== BRIEF ==
Copy out the entries word for word, starting with the line that contains "1186x798 pixels. At" and continuing through the end of the entries. Leave out the pictures.

== SUPPLIED MATERIAL ==
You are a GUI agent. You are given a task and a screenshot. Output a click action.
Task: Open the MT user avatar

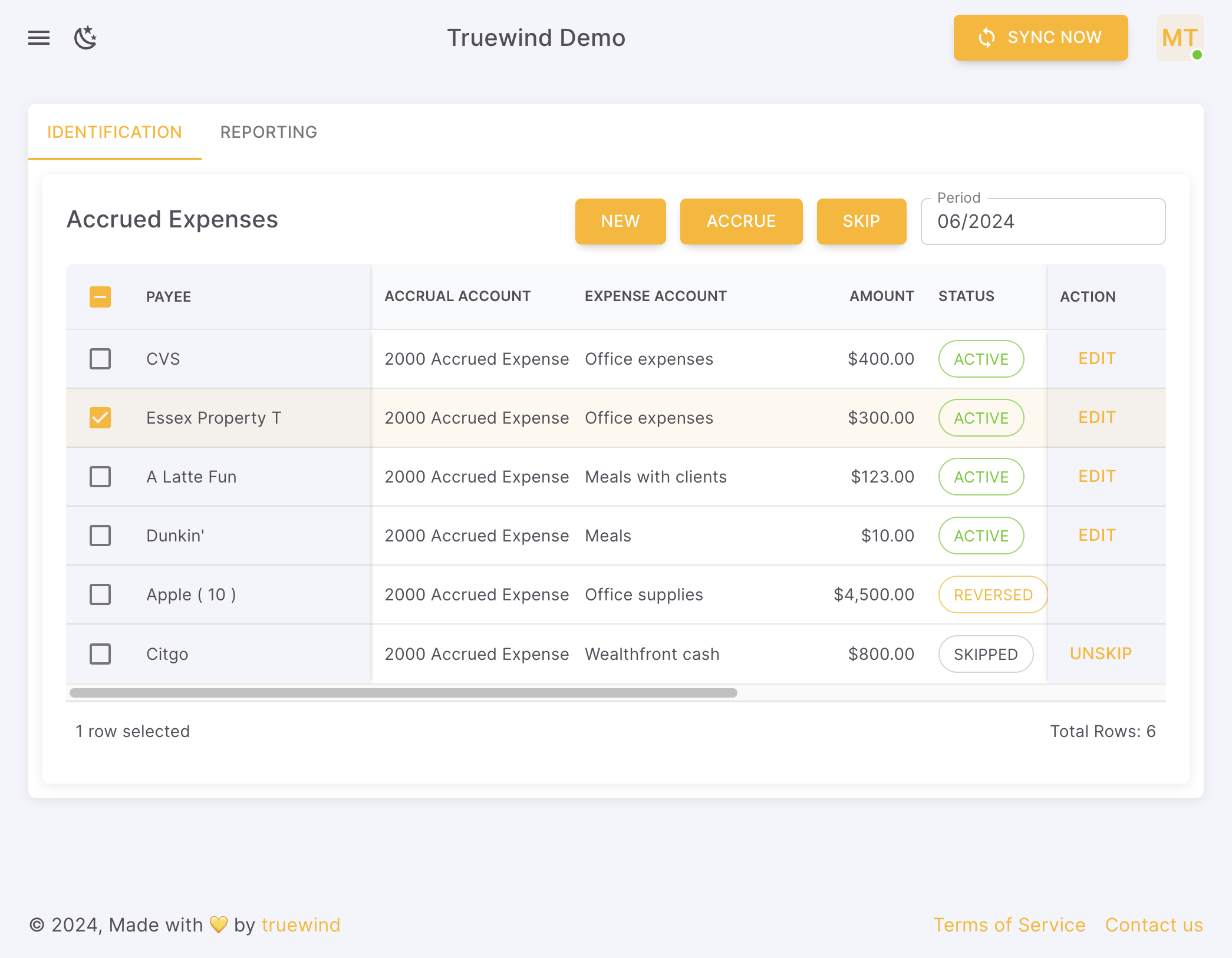tap(1180, 38)
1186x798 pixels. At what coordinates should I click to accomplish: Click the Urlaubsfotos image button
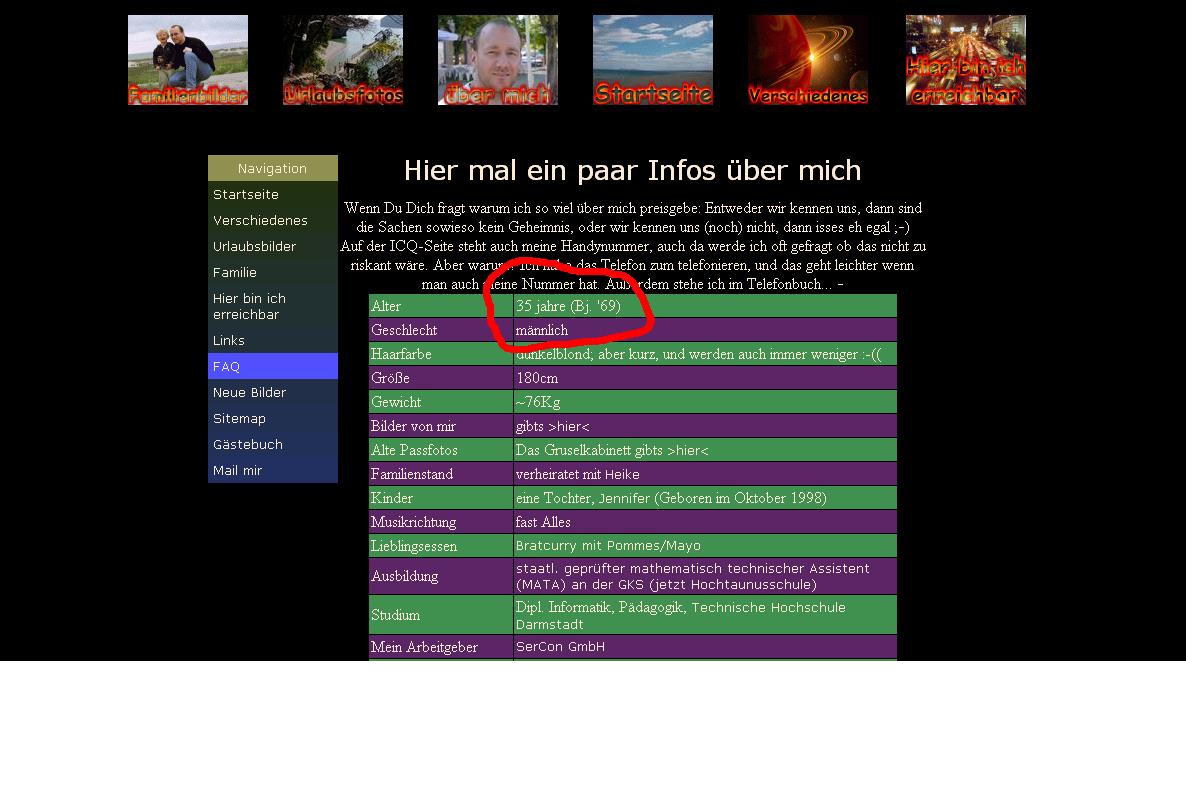(343, 60)
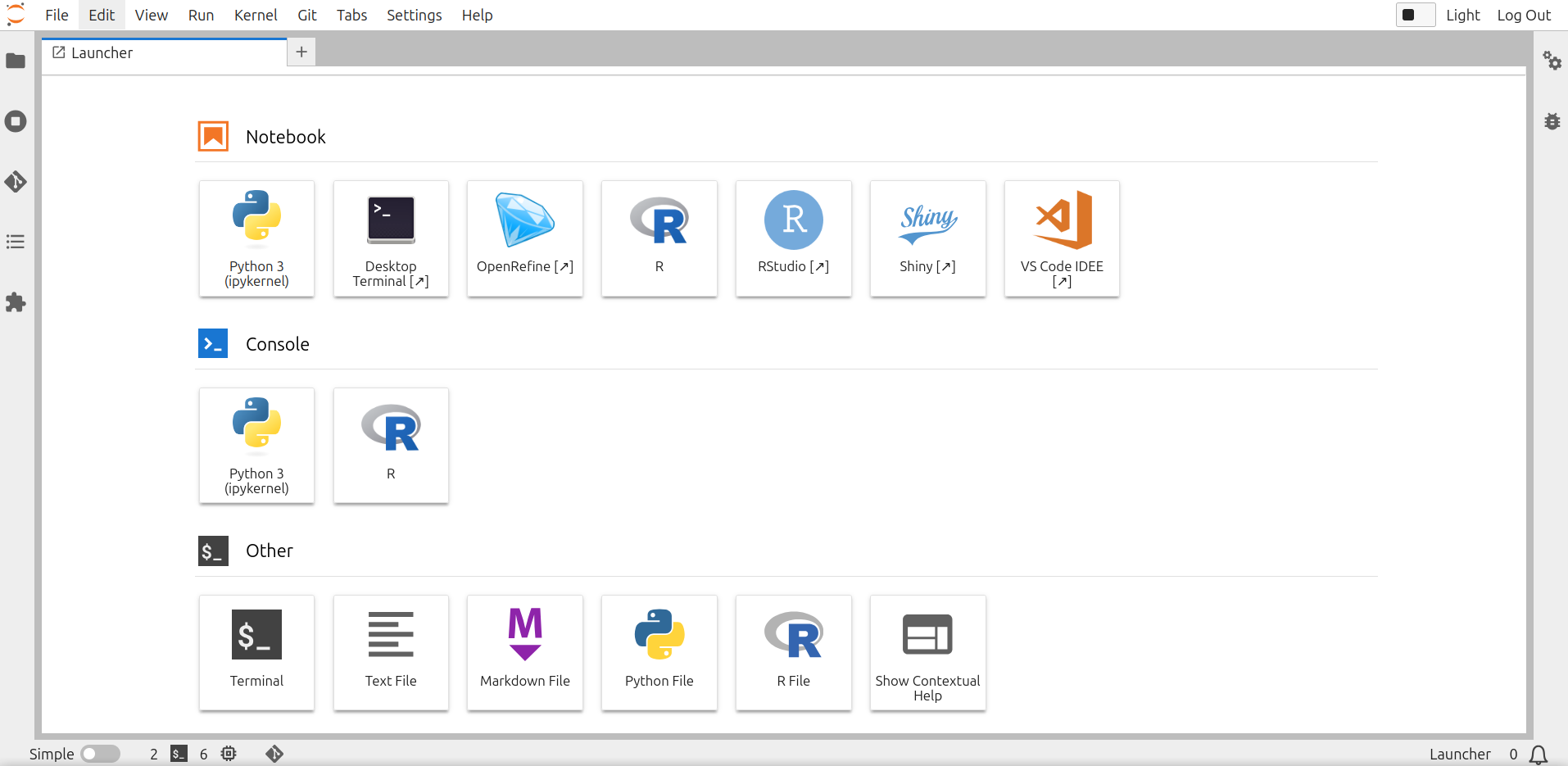Open the Git sidebar panel
Screen dimensions: 1568x766
16,181
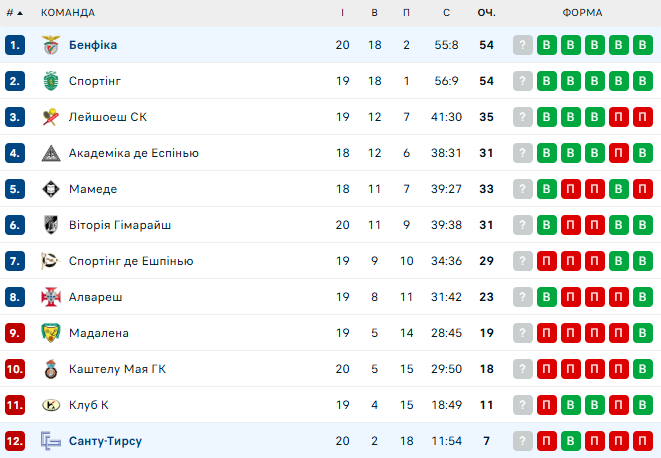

== RIGHT ANSWER ==
1186x798 pixels. At what coordinates should I click to accomplish: Click the Urlaubsfotos image button
(343, 60)
Open the Git sidebar panel
Screen dimensions: 1568x766
16,181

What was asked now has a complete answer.